SUPPLIED ENTRIES |
+++
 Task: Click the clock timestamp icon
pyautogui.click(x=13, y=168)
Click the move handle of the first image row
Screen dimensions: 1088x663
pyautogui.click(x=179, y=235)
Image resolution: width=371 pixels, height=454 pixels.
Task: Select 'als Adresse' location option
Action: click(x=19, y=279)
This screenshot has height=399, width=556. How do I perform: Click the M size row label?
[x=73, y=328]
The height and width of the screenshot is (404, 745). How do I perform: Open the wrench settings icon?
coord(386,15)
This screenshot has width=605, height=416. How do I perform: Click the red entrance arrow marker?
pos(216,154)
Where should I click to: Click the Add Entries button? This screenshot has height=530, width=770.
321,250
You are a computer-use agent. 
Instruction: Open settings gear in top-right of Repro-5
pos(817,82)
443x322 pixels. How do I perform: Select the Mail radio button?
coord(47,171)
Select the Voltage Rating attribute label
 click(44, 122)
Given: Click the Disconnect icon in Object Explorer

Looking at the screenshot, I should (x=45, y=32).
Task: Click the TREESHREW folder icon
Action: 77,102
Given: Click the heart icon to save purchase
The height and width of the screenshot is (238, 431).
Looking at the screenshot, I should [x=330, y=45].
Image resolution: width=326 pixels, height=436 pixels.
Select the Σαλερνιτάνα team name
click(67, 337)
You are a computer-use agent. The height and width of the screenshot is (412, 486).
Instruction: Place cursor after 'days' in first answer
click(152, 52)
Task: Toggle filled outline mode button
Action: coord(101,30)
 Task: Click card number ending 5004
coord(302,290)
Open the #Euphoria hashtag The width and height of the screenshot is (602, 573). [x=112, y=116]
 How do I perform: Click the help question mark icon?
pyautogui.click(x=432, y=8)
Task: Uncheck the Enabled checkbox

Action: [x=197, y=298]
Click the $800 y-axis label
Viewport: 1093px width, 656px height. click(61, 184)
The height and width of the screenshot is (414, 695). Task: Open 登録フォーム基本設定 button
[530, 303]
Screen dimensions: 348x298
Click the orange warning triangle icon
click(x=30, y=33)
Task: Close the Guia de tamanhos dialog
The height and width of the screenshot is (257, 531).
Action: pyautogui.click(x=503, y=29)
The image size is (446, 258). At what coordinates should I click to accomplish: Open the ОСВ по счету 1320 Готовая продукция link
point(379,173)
+++
TASK BRIEF |
Send back exactly the lines of the listing above, beginning at the line containing "The height and width of the screenshot is (257, 531)." and ending with the last. Add nothing.

YOUR SOLUTION |
The height and width of the screenshot is (257, 531).
Action: pyautogui.click(x=503, y=29)
The image size is (446, 258). At what coordinates should I click to accomplish: Open the ОСВ по счету 1320 Готовая продукция link
point(379,173)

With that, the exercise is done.